Work task
A complete answer lists every line of the entries below where the string "Instagram" appears.
-- Study material follows --
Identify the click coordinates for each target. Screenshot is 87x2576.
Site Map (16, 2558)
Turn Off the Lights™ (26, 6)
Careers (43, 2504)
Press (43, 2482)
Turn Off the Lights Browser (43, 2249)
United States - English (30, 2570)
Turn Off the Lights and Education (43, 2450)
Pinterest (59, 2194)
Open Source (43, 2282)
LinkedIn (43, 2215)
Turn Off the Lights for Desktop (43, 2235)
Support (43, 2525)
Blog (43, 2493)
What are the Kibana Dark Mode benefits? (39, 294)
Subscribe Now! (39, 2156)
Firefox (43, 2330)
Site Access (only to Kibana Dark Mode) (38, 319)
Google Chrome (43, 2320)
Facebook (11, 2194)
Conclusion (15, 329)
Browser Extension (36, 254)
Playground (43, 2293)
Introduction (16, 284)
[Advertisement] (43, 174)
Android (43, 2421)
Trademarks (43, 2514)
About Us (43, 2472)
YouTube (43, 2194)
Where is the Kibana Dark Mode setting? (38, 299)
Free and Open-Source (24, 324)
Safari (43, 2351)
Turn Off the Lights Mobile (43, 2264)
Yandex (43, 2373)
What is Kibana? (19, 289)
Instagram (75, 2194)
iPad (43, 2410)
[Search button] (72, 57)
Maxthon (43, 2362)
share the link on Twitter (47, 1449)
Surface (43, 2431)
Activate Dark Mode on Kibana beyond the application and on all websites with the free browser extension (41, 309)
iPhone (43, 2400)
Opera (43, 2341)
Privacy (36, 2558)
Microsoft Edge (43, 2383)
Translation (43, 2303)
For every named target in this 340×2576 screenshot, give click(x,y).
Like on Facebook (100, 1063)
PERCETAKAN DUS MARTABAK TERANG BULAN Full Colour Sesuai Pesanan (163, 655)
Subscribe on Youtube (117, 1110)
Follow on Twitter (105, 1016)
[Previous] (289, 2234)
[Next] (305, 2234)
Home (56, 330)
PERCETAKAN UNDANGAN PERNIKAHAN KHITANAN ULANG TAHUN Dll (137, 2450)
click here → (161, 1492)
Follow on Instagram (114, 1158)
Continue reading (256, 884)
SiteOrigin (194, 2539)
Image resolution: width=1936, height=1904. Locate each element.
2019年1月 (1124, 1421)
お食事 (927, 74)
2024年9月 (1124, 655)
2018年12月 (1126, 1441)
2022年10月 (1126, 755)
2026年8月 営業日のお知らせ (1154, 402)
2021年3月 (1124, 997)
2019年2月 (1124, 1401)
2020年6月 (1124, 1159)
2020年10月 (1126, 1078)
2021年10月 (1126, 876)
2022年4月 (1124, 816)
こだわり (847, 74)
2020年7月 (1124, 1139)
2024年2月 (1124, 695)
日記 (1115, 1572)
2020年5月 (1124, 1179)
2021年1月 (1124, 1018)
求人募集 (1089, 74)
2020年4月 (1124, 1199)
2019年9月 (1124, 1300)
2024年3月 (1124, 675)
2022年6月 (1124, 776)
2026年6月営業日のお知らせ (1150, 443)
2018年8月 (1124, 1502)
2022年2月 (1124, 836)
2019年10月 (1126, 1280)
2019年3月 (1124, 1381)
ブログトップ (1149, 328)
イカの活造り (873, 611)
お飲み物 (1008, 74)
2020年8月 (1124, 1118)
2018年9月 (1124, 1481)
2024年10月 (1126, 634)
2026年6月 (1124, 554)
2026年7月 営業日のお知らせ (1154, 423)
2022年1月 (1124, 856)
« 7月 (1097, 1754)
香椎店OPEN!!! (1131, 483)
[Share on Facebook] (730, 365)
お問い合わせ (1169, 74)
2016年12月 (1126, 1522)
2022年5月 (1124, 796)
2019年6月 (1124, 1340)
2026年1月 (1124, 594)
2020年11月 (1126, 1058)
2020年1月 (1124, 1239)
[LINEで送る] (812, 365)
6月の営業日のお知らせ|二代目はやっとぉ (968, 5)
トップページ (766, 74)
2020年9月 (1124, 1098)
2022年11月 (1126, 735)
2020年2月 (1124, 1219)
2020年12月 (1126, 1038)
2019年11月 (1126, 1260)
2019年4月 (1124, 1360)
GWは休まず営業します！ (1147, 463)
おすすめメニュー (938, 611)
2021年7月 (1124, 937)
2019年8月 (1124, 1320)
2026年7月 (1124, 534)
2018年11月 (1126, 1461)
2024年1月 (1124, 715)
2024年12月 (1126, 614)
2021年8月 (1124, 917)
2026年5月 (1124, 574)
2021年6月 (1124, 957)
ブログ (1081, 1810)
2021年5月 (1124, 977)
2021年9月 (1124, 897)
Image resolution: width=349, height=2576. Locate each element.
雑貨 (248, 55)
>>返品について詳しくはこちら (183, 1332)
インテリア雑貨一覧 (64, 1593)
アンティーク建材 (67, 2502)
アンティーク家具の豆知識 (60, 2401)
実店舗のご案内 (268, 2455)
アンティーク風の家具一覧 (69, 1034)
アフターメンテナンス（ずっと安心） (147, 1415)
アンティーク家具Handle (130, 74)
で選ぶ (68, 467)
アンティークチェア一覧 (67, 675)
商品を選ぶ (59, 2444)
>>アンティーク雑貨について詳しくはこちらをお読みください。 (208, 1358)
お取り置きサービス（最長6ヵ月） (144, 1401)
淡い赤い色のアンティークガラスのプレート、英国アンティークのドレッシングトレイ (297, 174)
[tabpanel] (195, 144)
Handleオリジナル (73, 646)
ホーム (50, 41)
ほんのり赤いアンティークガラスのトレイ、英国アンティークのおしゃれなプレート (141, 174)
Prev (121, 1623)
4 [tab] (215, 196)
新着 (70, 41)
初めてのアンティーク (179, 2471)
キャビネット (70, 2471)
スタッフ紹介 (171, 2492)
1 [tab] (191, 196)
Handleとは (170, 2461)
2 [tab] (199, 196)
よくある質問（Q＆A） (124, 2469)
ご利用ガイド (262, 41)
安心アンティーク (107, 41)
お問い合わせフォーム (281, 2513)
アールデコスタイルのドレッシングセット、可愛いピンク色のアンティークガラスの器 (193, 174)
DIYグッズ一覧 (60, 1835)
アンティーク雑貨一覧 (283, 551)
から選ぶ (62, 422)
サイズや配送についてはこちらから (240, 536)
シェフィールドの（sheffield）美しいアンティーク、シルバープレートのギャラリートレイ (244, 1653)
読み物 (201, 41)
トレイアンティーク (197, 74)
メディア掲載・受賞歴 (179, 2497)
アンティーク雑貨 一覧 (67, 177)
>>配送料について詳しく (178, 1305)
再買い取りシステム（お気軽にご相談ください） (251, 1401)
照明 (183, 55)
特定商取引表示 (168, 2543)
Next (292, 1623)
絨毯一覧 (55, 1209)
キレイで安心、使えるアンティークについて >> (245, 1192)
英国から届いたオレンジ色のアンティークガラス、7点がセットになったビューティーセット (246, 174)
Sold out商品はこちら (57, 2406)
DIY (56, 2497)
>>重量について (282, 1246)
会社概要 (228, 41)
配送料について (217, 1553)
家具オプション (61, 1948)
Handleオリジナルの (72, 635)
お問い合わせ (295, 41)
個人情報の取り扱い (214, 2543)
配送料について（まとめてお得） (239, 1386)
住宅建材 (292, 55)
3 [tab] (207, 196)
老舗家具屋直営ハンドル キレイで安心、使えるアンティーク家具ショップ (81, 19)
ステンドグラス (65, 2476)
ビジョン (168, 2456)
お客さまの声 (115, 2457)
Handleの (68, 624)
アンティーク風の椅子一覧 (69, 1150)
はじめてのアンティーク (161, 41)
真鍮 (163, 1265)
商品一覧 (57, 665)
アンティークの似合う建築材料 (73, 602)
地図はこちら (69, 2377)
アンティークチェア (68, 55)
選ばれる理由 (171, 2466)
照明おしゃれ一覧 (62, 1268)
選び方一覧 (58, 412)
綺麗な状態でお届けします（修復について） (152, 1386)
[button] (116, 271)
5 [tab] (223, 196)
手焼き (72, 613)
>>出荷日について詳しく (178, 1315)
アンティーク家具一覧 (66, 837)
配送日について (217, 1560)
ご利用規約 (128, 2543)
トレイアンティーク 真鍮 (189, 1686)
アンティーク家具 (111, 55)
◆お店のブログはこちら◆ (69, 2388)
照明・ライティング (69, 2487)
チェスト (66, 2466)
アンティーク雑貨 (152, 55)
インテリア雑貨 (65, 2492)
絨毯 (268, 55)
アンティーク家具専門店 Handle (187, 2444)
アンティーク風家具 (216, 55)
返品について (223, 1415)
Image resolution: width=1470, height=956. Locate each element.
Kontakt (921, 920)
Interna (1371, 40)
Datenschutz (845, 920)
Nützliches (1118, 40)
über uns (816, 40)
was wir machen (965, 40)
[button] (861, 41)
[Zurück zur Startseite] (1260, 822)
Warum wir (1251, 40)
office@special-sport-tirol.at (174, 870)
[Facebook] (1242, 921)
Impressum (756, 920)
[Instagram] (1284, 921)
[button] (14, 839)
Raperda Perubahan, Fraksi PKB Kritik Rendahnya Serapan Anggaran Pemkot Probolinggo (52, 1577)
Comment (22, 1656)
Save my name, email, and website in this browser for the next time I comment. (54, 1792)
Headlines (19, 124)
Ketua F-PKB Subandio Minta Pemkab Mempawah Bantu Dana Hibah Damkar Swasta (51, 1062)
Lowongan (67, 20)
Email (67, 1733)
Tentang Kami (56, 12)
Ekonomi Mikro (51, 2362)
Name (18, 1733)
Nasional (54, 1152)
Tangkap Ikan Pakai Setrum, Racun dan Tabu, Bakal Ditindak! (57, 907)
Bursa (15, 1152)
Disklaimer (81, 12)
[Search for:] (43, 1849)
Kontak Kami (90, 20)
-- Study material concluded --
Expected answer
Instagram (75, 2194)
Follow on Instagram (114, 1158)
[Instagram] (1284, 921)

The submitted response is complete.